*EXPLORE THE MATERIAL*:
[A] In the response to the endocrine disruption column, why does ACC say it engages with the scientific community and regulatory agencies? Explain in one to three sentences.
[B] Answer these questions on the response to the endocrine disruption column:
(i) Who signed the letter to the editor mentioned in the update?
(ii) What is the EPA program that screens and tests chemicals for endocrine disruption called?
(iii) Which hypothesis does the response call the most controversial?

What is most striking about Nick Kristof’s latest column about endocrine disruption is what’s missing from it.
Granted, one has to know the science and regulatory considerations well enough to see all of the angles this article could have and should have covered. But what readers got instead was a very selective viewpoint, revealing a very narrow understanding of a hotly debated scientific issue about whether certain chemicals interact with the endocrine system to cause adverse effects in humans.
UPDATE (10/23): Read this letter to the editor of the NYT, signed by Society of Toxicology president Lois D. Lehman-McKeeman, in which she calls Kristof’s claims “inappropriate.”
Contrary to Kristof’s charges against the chemical industry, ACC has supported scientific research on the endocrine disruption issue from its inception. We regularly engage with the scientific community and regulatory agencies to enhance the scientific understanding of endocrine disruption, to promote sound decisions, and to effectively manage risks that may exist from exposure to some chemicals. We have also supported federal appropriations for the U.S. Environmental Protection Agency’s (EPA) research on endocrine disruption.
Developing a reliable screening and testing program
Kristoff’s readers might also be surprised to learn that there is already a regulatory program managed by EPA that focuses solely on screening and testing chemicals for endocrine disruption. It’s called the Endocrine Disruptor Screening Program (EDSP), and it has the support of industry. For many years, ACC has been providing recommendations on how the Agency can make this a robust, science-based, and sound program. The first phase of screening certain pesticide chemicals was recently completed, and EPA is now reviewing those results and is planning the second phase to address other chemicals.
As we have done in the past, ACC will continue to work constructively with the Agency and other stakeholders to ensure this program proceeds in a scientifically sound and timely manner.
What the science tells us right now
Another key element missing from Kristof’s column is what regulatory bodies like EPA have published so far in response to certain hypotheses about endocrine disruption. By far, the most controversial and still unproven hypothesis is that very low doses of certain chemicals can lead to non-monotonic endocrine disrupting responses.

*DATASET EXCERPTS*:
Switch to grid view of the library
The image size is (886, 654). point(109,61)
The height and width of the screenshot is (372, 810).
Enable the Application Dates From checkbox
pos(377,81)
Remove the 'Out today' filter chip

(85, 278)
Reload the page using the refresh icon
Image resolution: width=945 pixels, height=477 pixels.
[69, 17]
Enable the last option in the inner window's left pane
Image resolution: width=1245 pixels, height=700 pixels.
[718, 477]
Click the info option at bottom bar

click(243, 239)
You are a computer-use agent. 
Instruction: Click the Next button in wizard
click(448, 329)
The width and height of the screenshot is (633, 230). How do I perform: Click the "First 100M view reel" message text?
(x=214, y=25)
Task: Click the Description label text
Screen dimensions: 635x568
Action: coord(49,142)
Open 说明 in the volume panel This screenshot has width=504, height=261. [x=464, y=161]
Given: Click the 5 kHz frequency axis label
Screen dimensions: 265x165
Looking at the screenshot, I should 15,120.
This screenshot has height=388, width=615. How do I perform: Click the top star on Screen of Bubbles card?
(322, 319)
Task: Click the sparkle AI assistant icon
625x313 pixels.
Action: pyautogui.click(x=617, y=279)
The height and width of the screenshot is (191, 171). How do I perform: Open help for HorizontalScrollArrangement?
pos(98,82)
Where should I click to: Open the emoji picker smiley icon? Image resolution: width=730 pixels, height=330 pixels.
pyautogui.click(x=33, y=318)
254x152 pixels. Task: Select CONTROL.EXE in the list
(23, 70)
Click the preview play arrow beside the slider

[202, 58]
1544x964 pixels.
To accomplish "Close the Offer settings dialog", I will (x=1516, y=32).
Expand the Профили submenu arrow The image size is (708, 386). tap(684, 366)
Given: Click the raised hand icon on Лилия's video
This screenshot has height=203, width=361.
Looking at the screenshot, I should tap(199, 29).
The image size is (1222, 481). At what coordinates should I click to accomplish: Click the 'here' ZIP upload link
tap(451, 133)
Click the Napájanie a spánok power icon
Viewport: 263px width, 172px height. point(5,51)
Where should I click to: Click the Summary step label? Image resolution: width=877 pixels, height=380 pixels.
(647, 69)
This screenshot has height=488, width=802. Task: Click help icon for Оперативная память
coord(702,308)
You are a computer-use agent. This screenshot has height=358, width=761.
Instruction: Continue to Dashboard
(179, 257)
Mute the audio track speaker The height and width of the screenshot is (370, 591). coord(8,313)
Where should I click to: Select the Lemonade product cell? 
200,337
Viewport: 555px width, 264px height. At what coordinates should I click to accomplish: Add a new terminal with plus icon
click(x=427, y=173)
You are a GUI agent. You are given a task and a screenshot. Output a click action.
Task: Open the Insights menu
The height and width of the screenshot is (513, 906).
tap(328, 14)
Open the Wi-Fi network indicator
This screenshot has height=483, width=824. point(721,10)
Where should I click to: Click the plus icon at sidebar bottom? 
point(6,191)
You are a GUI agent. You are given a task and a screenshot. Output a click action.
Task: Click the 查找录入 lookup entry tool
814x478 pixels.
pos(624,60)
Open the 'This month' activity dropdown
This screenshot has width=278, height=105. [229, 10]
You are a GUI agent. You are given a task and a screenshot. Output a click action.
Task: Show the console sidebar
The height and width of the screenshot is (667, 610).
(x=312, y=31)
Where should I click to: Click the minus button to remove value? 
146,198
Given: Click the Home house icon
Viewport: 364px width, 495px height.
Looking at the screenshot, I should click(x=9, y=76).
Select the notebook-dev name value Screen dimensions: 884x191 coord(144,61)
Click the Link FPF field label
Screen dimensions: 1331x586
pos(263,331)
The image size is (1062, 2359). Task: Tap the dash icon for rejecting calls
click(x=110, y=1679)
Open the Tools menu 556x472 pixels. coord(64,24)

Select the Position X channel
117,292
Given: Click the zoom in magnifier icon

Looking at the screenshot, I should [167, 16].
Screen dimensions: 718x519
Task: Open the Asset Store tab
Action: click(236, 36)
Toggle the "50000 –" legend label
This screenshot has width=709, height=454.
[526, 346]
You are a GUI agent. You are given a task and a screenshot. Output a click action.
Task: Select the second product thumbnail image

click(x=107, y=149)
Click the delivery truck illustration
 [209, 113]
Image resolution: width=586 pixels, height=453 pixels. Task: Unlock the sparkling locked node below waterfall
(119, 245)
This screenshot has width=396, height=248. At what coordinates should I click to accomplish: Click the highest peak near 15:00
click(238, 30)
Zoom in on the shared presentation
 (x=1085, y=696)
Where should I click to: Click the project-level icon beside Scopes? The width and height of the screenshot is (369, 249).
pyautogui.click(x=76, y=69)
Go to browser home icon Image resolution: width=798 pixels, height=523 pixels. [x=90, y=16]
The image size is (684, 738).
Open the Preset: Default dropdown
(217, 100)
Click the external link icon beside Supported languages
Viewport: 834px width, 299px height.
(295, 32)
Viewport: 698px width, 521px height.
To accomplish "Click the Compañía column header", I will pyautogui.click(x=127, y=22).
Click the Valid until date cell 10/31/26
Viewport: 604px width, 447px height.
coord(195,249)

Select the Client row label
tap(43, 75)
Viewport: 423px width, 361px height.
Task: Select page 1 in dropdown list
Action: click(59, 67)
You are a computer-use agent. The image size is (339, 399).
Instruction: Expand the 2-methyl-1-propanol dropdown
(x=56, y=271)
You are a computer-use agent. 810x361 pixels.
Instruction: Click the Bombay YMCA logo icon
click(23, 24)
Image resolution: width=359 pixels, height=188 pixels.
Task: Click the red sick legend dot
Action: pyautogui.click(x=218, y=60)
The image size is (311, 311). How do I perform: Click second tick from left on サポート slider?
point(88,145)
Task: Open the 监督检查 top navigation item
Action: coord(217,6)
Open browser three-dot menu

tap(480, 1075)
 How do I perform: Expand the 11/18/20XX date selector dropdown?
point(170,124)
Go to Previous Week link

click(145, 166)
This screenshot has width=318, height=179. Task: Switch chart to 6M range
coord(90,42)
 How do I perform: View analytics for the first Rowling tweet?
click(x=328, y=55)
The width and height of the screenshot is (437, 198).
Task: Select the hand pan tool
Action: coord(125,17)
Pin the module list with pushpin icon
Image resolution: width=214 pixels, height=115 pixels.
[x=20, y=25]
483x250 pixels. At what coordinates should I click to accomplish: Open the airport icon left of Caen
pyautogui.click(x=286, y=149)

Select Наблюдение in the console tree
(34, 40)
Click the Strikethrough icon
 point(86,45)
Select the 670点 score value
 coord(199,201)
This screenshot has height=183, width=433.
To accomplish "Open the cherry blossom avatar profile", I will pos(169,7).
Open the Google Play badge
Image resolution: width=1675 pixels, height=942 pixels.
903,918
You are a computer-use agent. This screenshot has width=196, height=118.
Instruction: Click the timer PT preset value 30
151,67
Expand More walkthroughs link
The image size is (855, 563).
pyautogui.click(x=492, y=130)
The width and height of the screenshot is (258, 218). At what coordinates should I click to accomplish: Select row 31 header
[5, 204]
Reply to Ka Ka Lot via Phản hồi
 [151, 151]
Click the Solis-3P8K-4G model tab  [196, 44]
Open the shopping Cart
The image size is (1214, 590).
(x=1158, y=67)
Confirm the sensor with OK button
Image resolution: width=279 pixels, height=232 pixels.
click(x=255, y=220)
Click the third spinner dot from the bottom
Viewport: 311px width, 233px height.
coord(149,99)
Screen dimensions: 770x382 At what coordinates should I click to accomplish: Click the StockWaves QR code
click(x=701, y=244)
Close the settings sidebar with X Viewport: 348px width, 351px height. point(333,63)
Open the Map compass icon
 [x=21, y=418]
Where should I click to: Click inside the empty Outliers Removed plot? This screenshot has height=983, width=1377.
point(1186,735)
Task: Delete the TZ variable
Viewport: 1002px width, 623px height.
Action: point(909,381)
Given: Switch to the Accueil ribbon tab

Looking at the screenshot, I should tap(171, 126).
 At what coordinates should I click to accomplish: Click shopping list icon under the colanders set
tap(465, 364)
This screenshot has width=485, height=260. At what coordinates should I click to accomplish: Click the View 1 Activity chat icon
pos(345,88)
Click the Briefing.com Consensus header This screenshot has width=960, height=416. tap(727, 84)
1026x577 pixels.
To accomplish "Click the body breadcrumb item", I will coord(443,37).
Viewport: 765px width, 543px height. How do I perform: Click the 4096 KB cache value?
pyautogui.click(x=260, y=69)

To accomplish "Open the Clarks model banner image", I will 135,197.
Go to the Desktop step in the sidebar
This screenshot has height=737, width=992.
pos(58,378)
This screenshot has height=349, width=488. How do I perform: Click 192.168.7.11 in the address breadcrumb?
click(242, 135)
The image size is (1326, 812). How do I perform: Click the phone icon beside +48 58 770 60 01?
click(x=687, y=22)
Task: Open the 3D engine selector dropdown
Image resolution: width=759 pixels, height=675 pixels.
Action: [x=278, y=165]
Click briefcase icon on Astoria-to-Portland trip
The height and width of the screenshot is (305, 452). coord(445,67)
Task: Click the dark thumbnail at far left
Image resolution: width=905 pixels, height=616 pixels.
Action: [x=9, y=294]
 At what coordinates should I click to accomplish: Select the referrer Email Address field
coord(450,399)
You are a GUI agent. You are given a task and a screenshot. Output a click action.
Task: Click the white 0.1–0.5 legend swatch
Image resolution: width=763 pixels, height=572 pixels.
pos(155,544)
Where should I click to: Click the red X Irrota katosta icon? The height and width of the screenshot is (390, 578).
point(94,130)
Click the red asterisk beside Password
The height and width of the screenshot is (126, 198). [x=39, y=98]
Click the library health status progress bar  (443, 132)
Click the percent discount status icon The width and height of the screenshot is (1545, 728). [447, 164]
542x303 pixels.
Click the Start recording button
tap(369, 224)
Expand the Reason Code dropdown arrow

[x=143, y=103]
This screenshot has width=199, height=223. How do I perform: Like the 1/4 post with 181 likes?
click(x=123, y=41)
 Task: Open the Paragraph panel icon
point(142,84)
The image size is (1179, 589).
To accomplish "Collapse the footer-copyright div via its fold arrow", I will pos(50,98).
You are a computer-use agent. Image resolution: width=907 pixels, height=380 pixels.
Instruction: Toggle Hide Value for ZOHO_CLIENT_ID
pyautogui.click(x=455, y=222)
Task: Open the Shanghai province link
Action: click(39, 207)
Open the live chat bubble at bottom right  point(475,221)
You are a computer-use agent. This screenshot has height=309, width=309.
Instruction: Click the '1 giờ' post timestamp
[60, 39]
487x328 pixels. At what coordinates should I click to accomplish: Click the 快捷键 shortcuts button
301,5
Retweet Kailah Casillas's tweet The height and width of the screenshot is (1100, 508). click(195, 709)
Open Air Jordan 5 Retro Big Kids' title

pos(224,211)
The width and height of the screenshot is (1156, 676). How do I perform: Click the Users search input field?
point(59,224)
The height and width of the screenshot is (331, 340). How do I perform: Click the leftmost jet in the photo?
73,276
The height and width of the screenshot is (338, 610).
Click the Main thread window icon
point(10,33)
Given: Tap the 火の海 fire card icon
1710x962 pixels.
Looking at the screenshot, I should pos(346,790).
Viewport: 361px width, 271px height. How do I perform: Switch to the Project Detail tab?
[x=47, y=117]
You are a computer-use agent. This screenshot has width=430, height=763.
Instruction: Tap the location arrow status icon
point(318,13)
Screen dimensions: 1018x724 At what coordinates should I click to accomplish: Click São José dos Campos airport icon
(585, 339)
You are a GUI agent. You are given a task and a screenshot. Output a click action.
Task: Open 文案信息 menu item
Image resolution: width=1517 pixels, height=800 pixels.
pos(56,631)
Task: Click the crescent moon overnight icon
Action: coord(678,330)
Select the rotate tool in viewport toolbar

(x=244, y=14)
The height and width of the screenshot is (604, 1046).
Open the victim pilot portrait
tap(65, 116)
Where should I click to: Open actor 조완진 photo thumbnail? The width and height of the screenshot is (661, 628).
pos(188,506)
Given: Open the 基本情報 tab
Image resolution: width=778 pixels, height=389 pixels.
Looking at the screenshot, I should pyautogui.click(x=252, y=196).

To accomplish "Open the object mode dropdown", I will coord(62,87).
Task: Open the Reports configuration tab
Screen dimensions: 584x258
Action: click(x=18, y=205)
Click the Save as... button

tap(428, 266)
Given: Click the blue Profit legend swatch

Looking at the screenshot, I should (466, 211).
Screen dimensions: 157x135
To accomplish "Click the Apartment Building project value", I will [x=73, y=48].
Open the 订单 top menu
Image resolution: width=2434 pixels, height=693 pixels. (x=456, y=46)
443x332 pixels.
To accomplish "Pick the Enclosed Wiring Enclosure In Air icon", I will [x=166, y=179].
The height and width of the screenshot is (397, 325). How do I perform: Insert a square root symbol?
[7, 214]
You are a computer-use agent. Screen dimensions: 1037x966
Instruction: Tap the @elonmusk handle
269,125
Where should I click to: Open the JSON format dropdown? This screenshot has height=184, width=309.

*ANSWERS FOR THE EXERCISE*:
[A] ACC says it engages with them to improve scientific understanding of endocrine disruption and to promote sound decisions. It also aims to manage effectively any risks that may come from exposure to some chemicals.

[B]
(i) Lois D. Lehman-McKeeman, president of the Society of Toxicology
(ii) The Endocrine Disruptor Screening Program (EDSP)
(iii) The hypothesis that very low doses of certain chemicals can lead to non-monotonic endocrine disrupting responses